Голос все гудел и гудел, и в зале всем сделалось жутко, тоскливо. Слова и фразы сливались в гипнотизирующий монотонный гул. Лишь временами из него вырывались слова:
— Близок час, когда вы, мои любимые дети, обретете радость и веселье. Скоро, очень скоро исмаилиты сбросят иго неверных, выпрямят свою спину в свободном исмаилитском государстве, имя которого Бадахшан! Священный трон примет нашего Живого Бога, и никакие шимну — демоны не смогут принести вам несчастье.
Вероятно, здесь впервые исмаилиты услышали про государство Бадахшан. По рядам склоненных спин прокатилось нечто вроде волны. Иные подняли головы, чтобы взглянуть на Ага Хана.
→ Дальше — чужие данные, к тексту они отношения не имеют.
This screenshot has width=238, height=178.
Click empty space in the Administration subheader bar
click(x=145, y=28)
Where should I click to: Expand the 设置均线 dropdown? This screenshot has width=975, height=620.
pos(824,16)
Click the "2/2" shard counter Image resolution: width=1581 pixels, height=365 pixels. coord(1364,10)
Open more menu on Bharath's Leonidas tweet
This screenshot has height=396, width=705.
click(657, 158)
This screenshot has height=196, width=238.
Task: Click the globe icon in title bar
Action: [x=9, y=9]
Многие до сих пор думали, что говорит он... и удивились — губы Живого Бога даже не шевельнулись. Громовой голос, вещавший о государстве Бадахшан, по-прежнему таинственно звучал сверху, очевидно, из мегафона.
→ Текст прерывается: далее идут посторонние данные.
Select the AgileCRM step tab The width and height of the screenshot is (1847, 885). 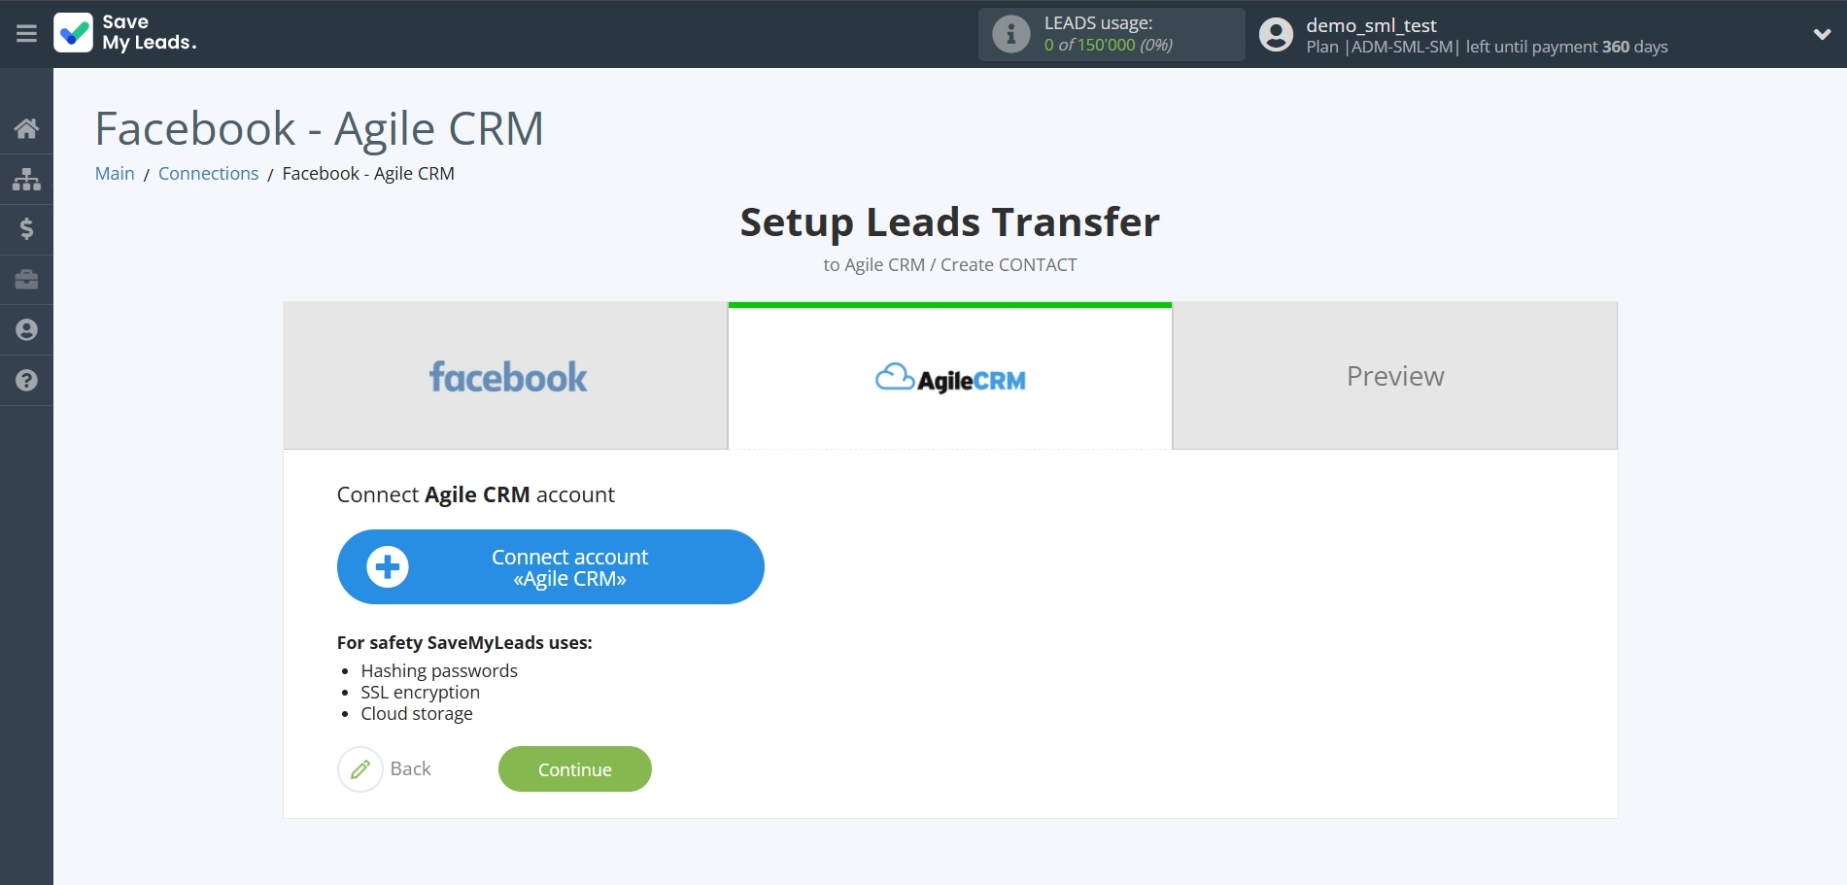click(x=950, y=379)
Так и ушел Ага Хан, ничего не сказав и лишь позволив лицезреть свою особу. Среди паломников засновали дворцовые прислужники. Они отбирали дары, быстро и небрежно швыряли их впростые из ивовых прутьев корзины. Откуда-то выскользнули две старухи и увели Монику и девушек.
Наиболее видных мюршидов, пиров и ишанов пригласили проследовать в соседний зал. Во всю длину его вытянулся стол, накрытый по-европейски — с закусками и винами. Почетные исмаилитские старцы растерянно оглядывались, где бы присесть.
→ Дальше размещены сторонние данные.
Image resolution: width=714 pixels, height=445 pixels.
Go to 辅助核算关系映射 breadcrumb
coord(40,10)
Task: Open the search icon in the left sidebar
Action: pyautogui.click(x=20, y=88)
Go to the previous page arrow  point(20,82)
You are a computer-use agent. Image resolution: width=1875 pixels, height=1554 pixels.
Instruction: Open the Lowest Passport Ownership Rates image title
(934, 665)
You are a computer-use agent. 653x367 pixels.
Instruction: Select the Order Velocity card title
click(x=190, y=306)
Потирая руки, Курширмат громко обратился к Сахибу Джелялу и Эбенезеру Гиппу:
— Ну вот, теперь и закусим по доброму обычаю. Стульев нет, курпачей нет, значит, «а ла фуршетт», так сказать. Наши дикари — памирские старцы — не привыкли, но им нечего и волноваться. В старое время после лицезрения Живого Бога верующие не только не думали о пище, а спешили погасить факел своей жизни в колодце забвения, то есть попросту перерезать себе горло, ибо верили, что, увидев лик божества, правоверный исмаилит достиг предела человеческих желаний — увидел все на земле, что стоило видеть. К чему же жить дальше? Раз и...
Морщинистое, изрытое впадинами и шрамами одноглазое лицо Курширмата перекосила гримаса. Он откровенно потешался над посланцами исмаилитов.